Kutipan Tulisan
((

Thursday, May 8, 2008

Pojok Bangjo - Traffic Lights

MUSLIMIN. Begitulah dia dipanggil. Dan memang itulah namanya. Singkat dan sederhana namun sarat makna. Temanku ini dilahirkan di kota Pontianak, yang dikenal dengan sebutan kota “Jambrut Katulistiwa”, 16 tahun lalu. Menurutnya, tak banyak kenangan masa kanak-kanak yang dapat diingatnya di kota itu. Kecuali satu hal ini: nama itu! Dia bangga menyandang nama itu. “Rasanya kok damai, ya Mas,” katanya. Ya betul. Aku setuju. Kalau kita bijak mengucapkannya, ada nuansa tenang, teduh, dan damai: Muslimin. Menurut orang-orang yang berpendidikan, nama seperti itu mempunyai nuansa religius. Wah....hebat! Tapi biarlah apapun komentar para ahli, yang jelas, dengan nama itu, dia punya impian dalam hidupnya. “Mas, aku ingin hidupku nanti jadi damai ...?!” tuturnya sambil duduk di pembatas jalan tempat mengais rejeki. Damai atau kedamaian, kukira sesuatu yang juga diinginkan oleh setiap insan khalik yang menginjak bumi ini mantap. Juga aku! Dengan berbagai cara, bentuk, dan dalam ruang rentang waktu, mereka berusaha memperolehnya. Kadang yang diperolehnya hanya yang semu - yang maya. Namun ada pula yang memperoleh, karena kesungguhannya, yang sejati - yang nyata. Tarik menarik. Berat. Namun tetap dikejar dan ingin diraih. Ya ... seperti temanku ini. Dia, paling tidak sampai saat ini, tidak pernah berhenti untuk mengejarnya.

))

Data yang Diberikan
((

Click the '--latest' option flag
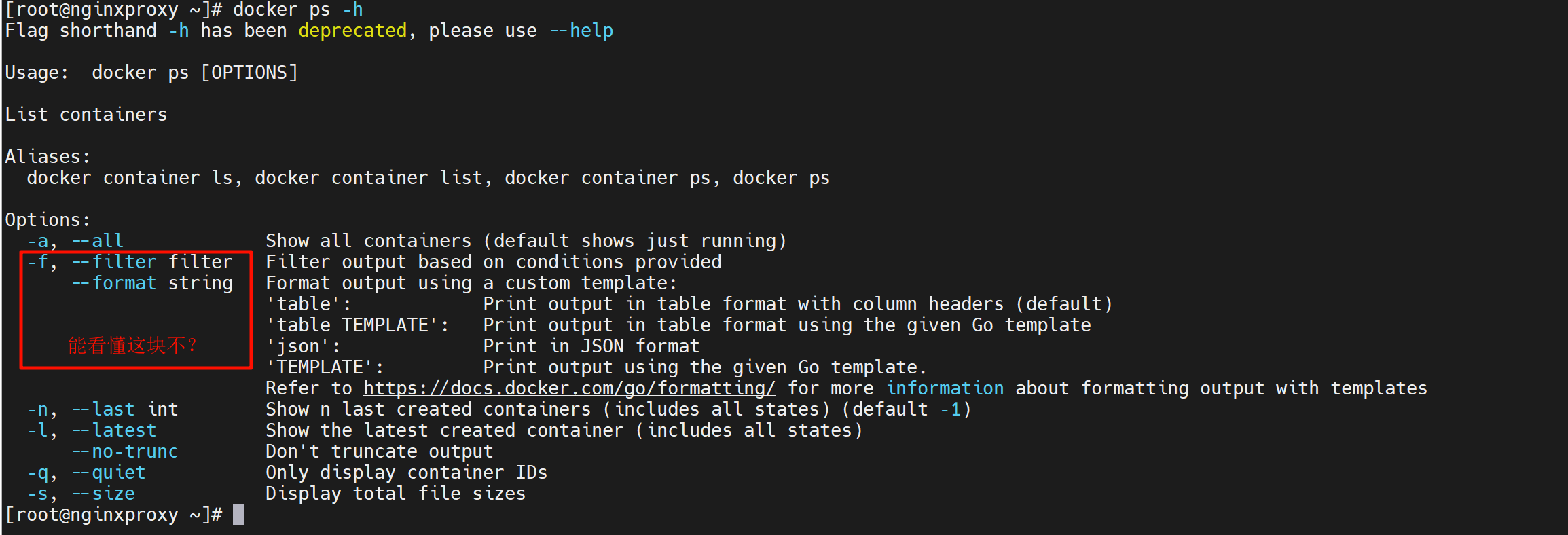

))

Yang Diminta
Tuliskan kembali seluruh kutipan tentang Muslimin di atas tanpa mengubah satu kata atau tanda baca pun.

Jawaban Latihan
Thursday, May 8, 2008

Pojok Bangjo - Traffic Lights

MUSLIMIN. Begitulah dia dipanggil. Dan memang itulah namanya. Singkat dan sederhana namun sarat makna. Temanku ini dilahirkan di kota Pontianak, yang dikenal dengan sebutan kota “Jambrut Katulistiwa”, 16 tahun lalu. Menurutnya, tak banyak kenangan masa kanak-kanak yang dapat diingatnya di kota itu. Kecuali satu hal ini: nama itu! Dia bangga menyandang nama itu. “Rasanya kok damai, ya Mas,” katanya. Ya betul. Aku setuju. Kalau kita bijak mengucapkannya, ada nuansa tenang, teduh, dan damai: Muslimin. Menurut orang-orang yang berpendidikan, nama seperti itu mempunyai nuansa religius. Wah....hebat! Tapi biarlah apapun komentar para ahli, yang jelas, dengan nama itu, dia punya impian dalam hidupnya. “Mas, aku ingin hidupku nanti jadi damai ...?!” tuturnya sambil duduk di pembatas jalan tempat mengais rejeki. Damai atau kedamaian, kukira sesuatu yang juga diinginkan oleh setiap insan khalik yang menginjak bumi ini mantap. Juga aku! Dengan berbagai cara, bentuk, dan dalam ruang rentang waktu, mereka berusaha memperolehnya. Kadang yang diperolehnya hanya yang semu - yang maya. Namun ada pula yang memperoleh, karena kesungguhannya, yang sejati - yang nyata. Tarik menarik. Berat. Namun tetap dikejar dan ingin diraih. Ya ... seperti temanku ini. Dia, paling tidak sampai saat ini, tidak pernah berhenti untuk mengejarnya.